From the entries below, retype only the lines from the one with "This screenshot has height=643, width=800." through the one with "Image resolution: width=1080", exactly as written.

### Exercise data:
——

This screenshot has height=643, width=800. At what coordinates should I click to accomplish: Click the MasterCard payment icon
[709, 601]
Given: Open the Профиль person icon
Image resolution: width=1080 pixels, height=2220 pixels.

——

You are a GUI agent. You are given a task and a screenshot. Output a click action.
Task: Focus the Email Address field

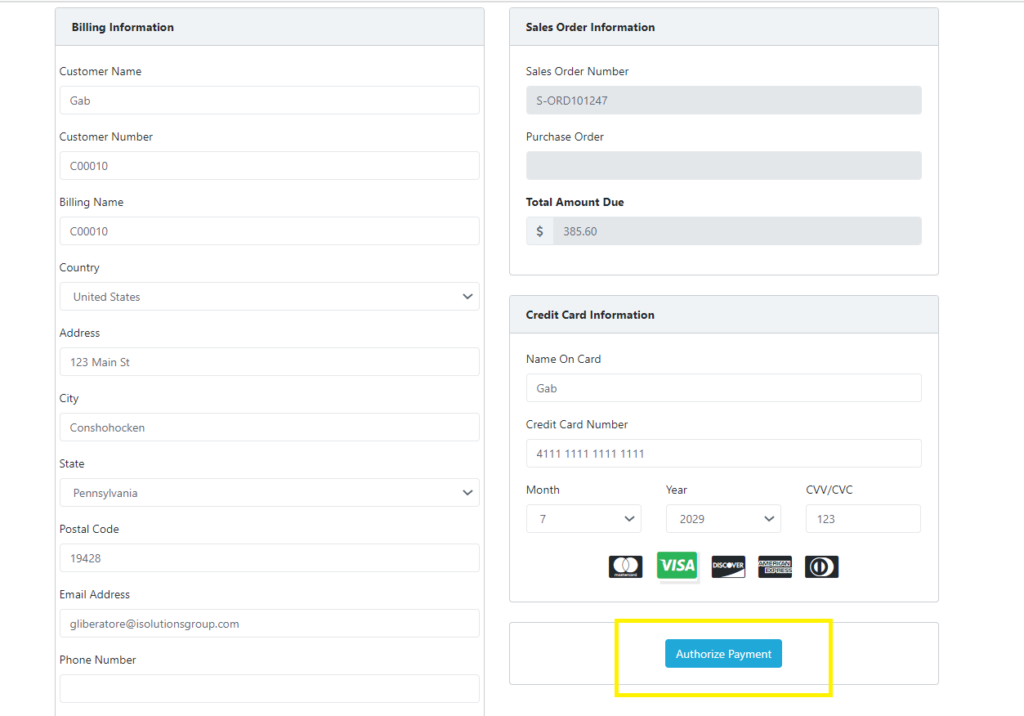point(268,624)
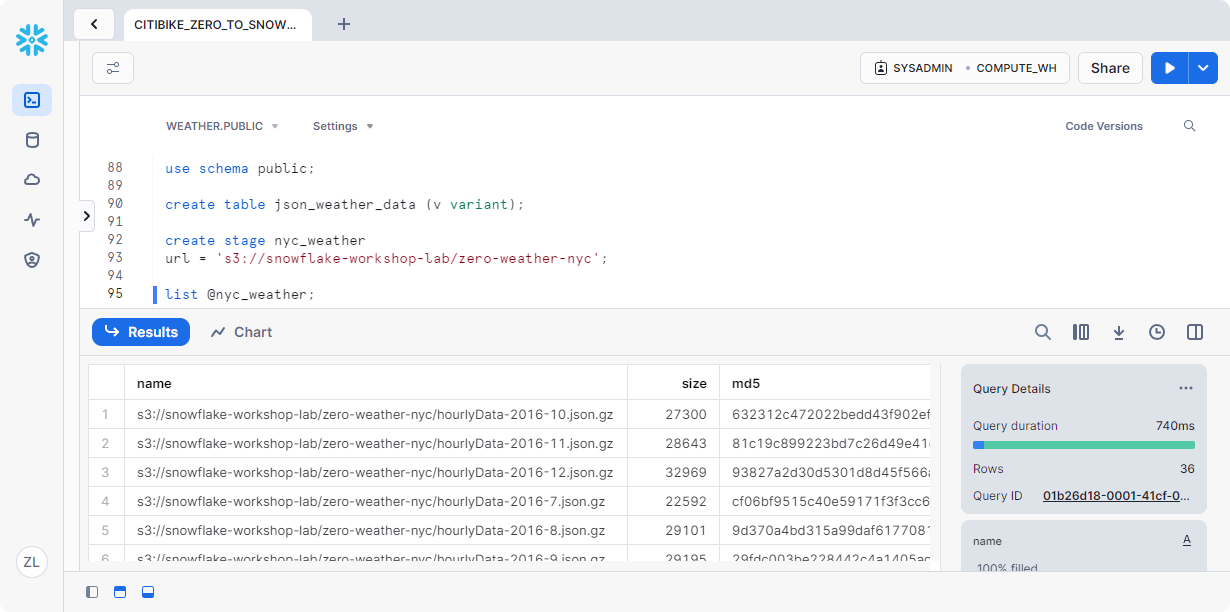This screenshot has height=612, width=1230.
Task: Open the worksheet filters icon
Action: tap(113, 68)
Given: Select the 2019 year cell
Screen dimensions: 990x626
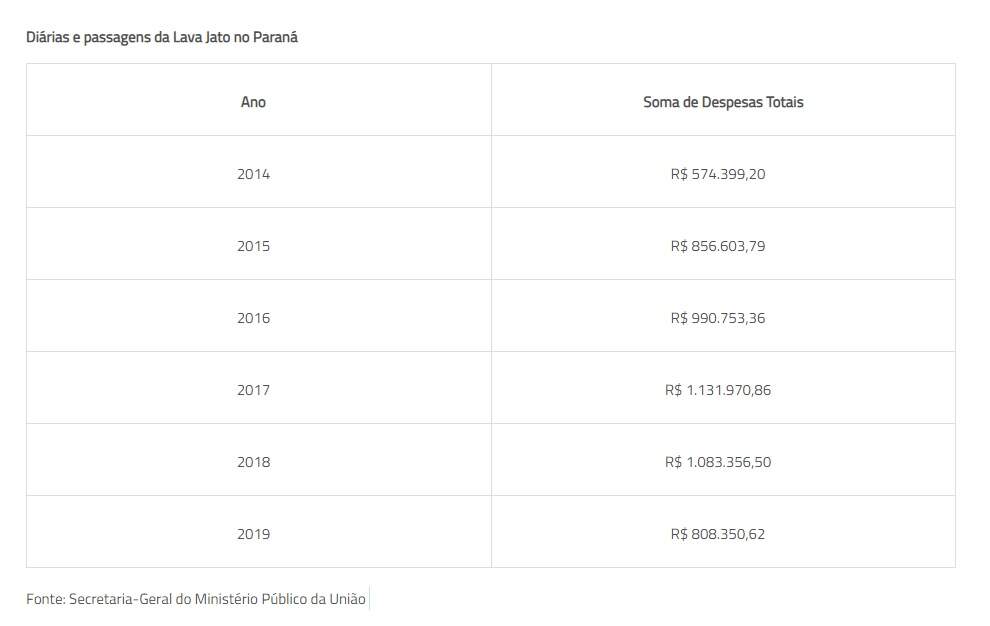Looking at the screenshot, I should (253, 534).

——

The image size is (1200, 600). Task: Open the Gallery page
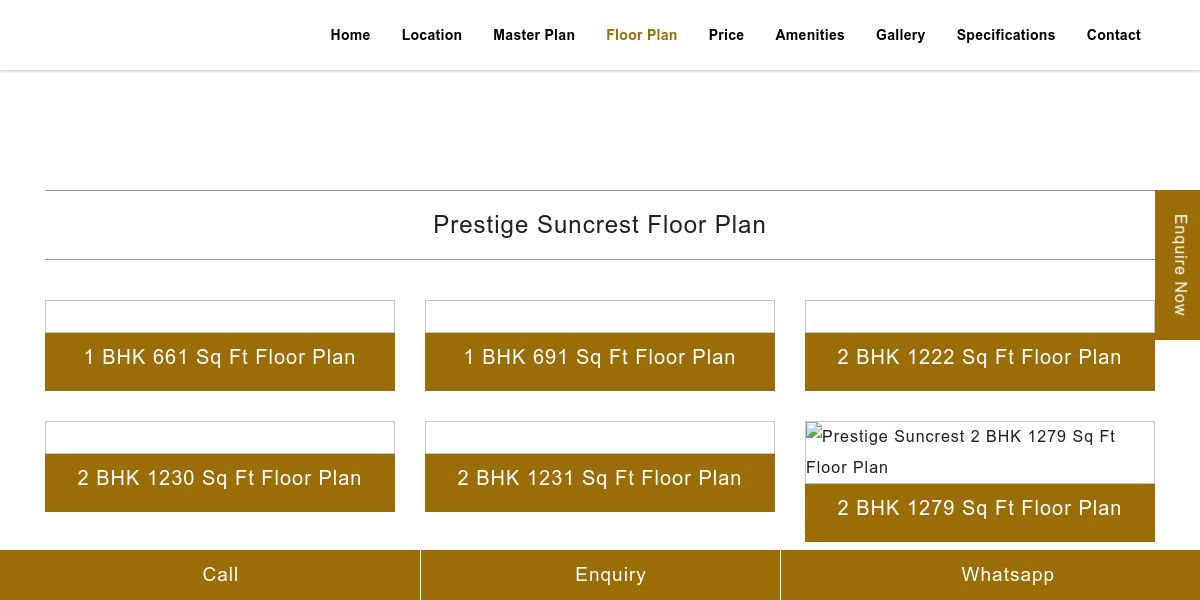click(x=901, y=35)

——

### Response to this exercise:
This screenshot has height=643, width=800. At what coordinates should I click to accomplish: Click the MasterCard payment icon
[709, 601]
Given: Open the Профиль person icon
Image resolution: width=1080 pixels, height=2220 pixels.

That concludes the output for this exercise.